Effects of indomethacin and arachidonic acid on sister chromatid exchange induction by styrene and styrene-7,8-oxide.

Styrene is converted into styrene-7,8-oxide in human lymphocyte cultures, in a reaction probably mediated by oxyhemoglobin. As a consequence, styrene induces sister-chromatid exchanges (SCEs) in whole-blood lymphocyte cultures without exogenous metabolic activation systems. Another metabolic pathway that could be involved in the metabolism of styrene is cooxidation by prostaglandin-endoperoxide synthase (PES). To study the role of PES in the metabolism of styrene, human whole-blood lymphocyte cultures were treated for the entire culture time of 72 h with styrene (0.5 and 1 mM) or styrene-7,8-oxide (50 and 100 microM), in the presence and absence of 75 or 150 microM indomethacin (an inhibitor of PES) and arachidonic acid (substrate of PES).

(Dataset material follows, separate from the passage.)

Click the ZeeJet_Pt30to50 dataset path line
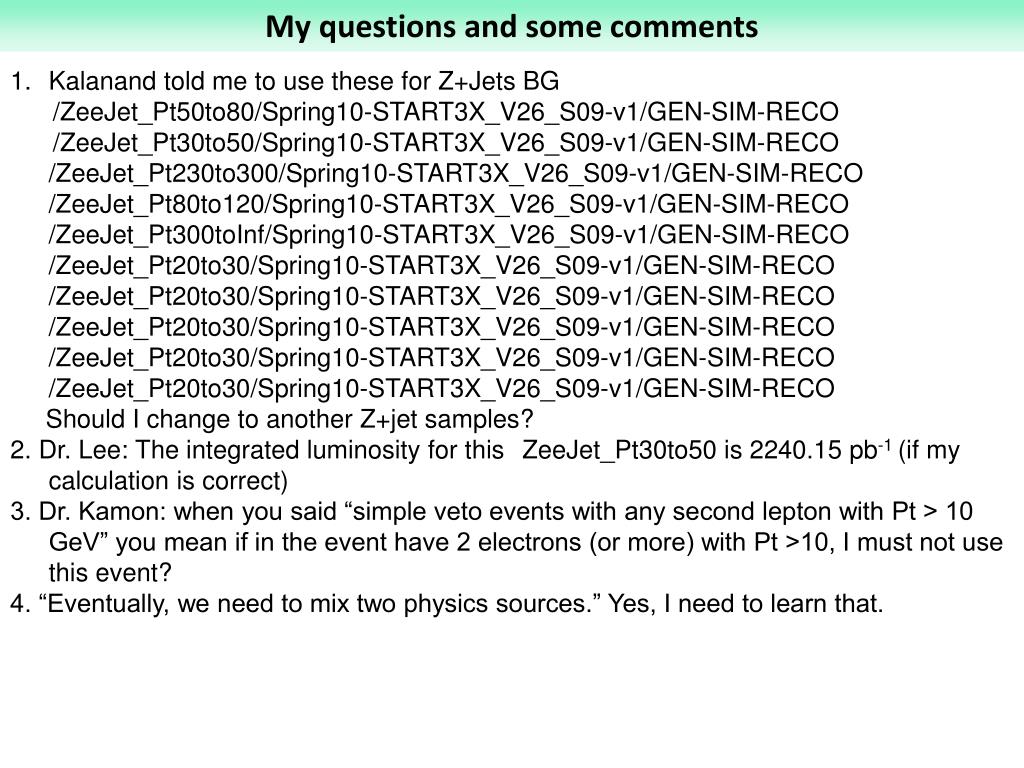Image resolution: width=1024 pixels, height=768 pixels. tap(445, 143)
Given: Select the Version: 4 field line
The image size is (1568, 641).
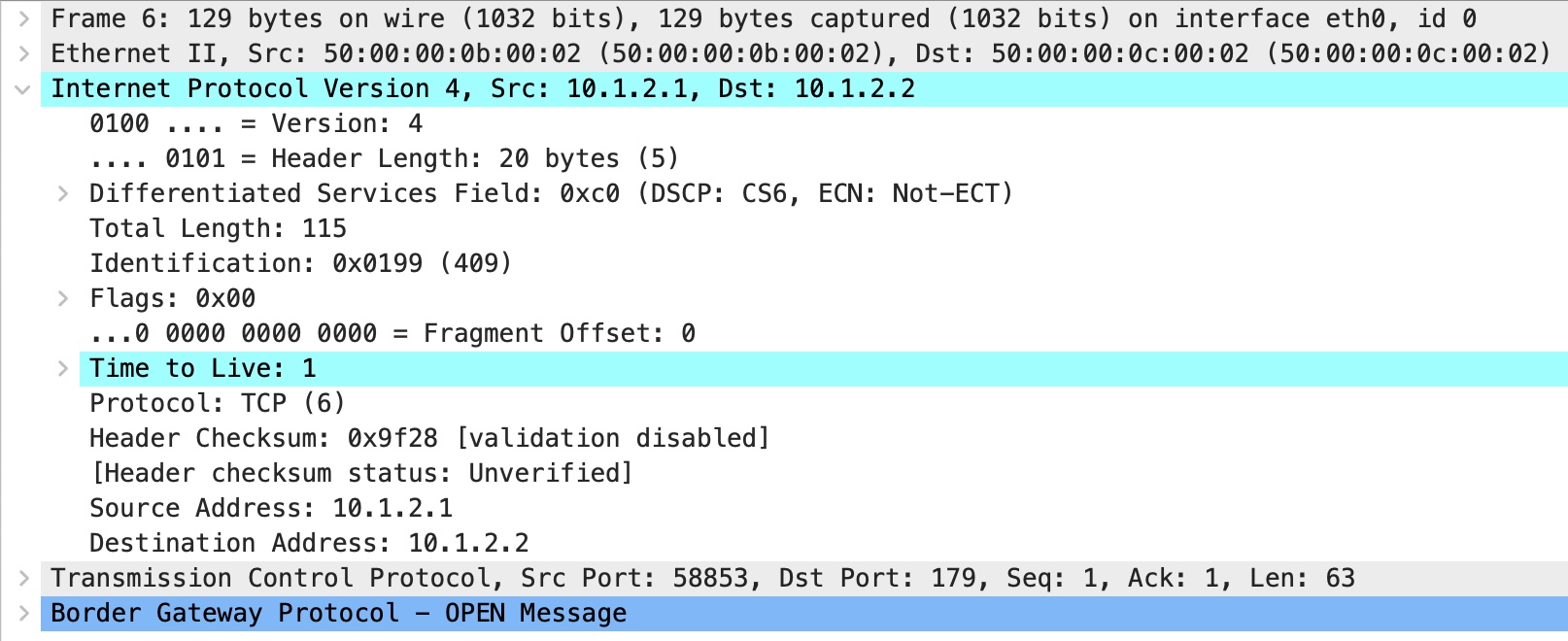Looking at the screenshot, I should (256, 123).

Indomethacin potentiated SCE induction by both styrene and styrene-7,8-oxide; a slight but statistically significant enhancement (16-32%; p < 0.05-0p < 0.001) was observed in all treatments with styrene and at 150 microM indomethacin in the case of styrene-7,8-oxide. At 150 microM, arachidonic acid induced a 15-20% suppression (p < 0.01) in SCE induction by both styrene (1 mM only) and styrene-7,8-oxide (100 microM only). Indomethacin or arachidonic acid did not alone influence the frequency of SCEs. The results suggest that PES acts as an inactivation route for styrene and styrene-7,8-oxide in human whole-blood lymphocyte cultures, possibly through PES-mediated binding to glutathione.